Accordingly, for example, when upscaling an input image using interpolation, depending on the kernel 1520, 1530, 1540 used, each output pixels may be interpolated based on pixels covered by the respective kernel 1520, 1530, 1540 when determining that output pixel, as discussed in further detail later herein.
It will be appreciated that, during upscaling, each of kernels 1520, 1530, 1540 may be shifted along further pixels of the input image in order to determine further pixels of the output image.
It will be also appreciated that the kernel size affects the computational cost associated with processing of the image, which may increase with increasing kernel size as a greater number of pixels of an input image need to be processed for each output pixel. At the same time, for various image processing operations such as upscaling, the relative increase in quality of an image may increase with increasing kernel size as data from a greater number of pixels of an input image is taken into account in determining output pixels (e.g. an output pixel may be interpolated from a greater number of neighbouring pixels). For instance, in Lanczos interpolation a larger kernel size may provide smoother, and more gradual roll-off of frequencies, and allow obtaining a higher degree of anti-aliasing and image quality.
There is therefore a trade-off in increasing kernel size as while it may allow improving image quality, it also results in increased computational costs.
The present disclosure effectively balances this trade-off by using larger kernels to upscale the first region corresponding to the user gaze location, thus prioritizing this region in the allocation of computing resources; and using a smaller kernel to upscale the second region, thus still upscaling that region but at reduced computational cost.

◆ SUPPLIED RECORDS
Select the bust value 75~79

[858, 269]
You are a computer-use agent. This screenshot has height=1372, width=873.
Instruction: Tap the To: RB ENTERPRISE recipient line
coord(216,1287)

◆ EXERCISE REQUIREMENTS
[1] In the passage on upscaling kernels, switch "prioritizing" to "favoring" and write out everything from "The present disclosure" down to "reduced computational cost.".
[2] List every reference numeral that the passage on upscaling kernels assigns to a kernel.

◆ RESPONSES IN ORDER
[1]
The present disclosure effectively balances this trade-off by using larger kernels to upscale the first region corresponding to the user gaze location, thus favoring this region in the allocation of computing resources; and using a smaller kernel to upscale the second region, thus still upscaling that region but at reduced computational cost.

[2] 1520, 1530, 1540